Quizás, en mis propias honduras no me atrevía a admitir esa frase, enigmática en un escritor de culto como él y angustiante en quien toma la partida como yo. Me encontré en la entrevista con un narrador premiado y admirado por muchos jóvenes que veían en sus letras lo que el mercado editorial se rehusaba a ver. 
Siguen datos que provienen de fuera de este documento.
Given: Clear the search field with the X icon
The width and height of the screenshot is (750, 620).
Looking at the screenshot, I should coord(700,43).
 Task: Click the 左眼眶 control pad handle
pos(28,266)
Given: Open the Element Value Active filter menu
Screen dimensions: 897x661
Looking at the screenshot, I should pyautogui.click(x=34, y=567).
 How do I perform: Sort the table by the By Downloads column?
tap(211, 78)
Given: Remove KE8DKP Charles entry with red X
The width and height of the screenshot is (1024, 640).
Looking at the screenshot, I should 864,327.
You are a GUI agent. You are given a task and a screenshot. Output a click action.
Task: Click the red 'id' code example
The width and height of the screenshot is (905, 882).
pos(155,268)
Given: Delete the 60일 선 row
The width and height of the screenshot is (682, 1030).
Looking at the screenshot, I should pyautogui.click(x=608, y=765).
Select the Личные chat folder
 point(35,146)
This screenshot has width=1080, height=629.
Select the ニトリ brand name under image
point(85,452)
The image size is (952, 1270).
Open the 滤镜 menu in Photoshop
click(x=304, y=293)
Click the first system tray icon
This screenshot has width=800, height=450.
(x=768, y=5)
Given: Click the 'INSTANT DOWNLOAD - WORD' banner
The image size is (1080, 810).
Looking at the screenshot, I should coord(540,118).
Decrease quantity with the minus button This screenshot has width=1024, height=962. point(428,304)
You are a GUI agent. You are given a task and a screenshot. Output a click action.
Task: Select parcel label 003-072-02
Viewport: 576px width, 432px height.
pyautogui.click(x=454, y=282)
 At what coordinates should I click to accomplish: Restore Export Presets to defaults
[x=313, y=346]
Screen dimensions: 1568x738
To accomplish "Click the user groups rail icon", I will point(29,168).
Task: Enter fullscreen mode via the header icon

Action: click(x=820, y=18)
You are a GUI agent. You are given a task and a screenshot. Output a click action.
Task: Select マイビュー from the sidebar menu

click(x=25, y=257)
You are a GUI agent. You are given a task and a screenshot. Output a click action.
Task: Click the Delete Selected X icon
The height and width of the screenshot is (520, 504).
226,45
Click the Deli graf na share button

Entrevistar a un personaje siempre deja algo, nadie se va con el corazón vacío y la mente despejada. Pensé en la descomunal incertidumbre de aquellos que, como este columnero, escribe (no importa el género o la plataforma) respecto del número de lectores que hay detrás de lo que elaboramos para bien. Ni aún en las columnas de un diario se sabe cuántos revisaron sus letras, ni en el anaquel vacío del libro que llegamos a agotar sin saber cuántos lo leerán o siquiera lo abandonarán a medias o lo odiarán. Un blog puede tener un contador de visitas que no dice mucho...Y al final esa sed de ser leídos para quedar, de ser leídos para no morir, de ser leídos para estar porque no emerger desde una pantalla o un papel se torna de pronto en un "no existir", y nada angustia al hombre más que no existir, aunque por paradoja sea el placer excelso del Zen. De allí el éxito de las redes sociales, donde un like es una palmeada a la espalda de un ser vivo, de un ser que no murió. Publicar es, para muchos, existir. 

Cuando abandonamos las redes sin que nadie repare en ello o cuando alguien nos deja de seguir sin que nos percatemos nunca, reafirmamos nuestro temor. La ausencia es sutil, pero tan radical como letal.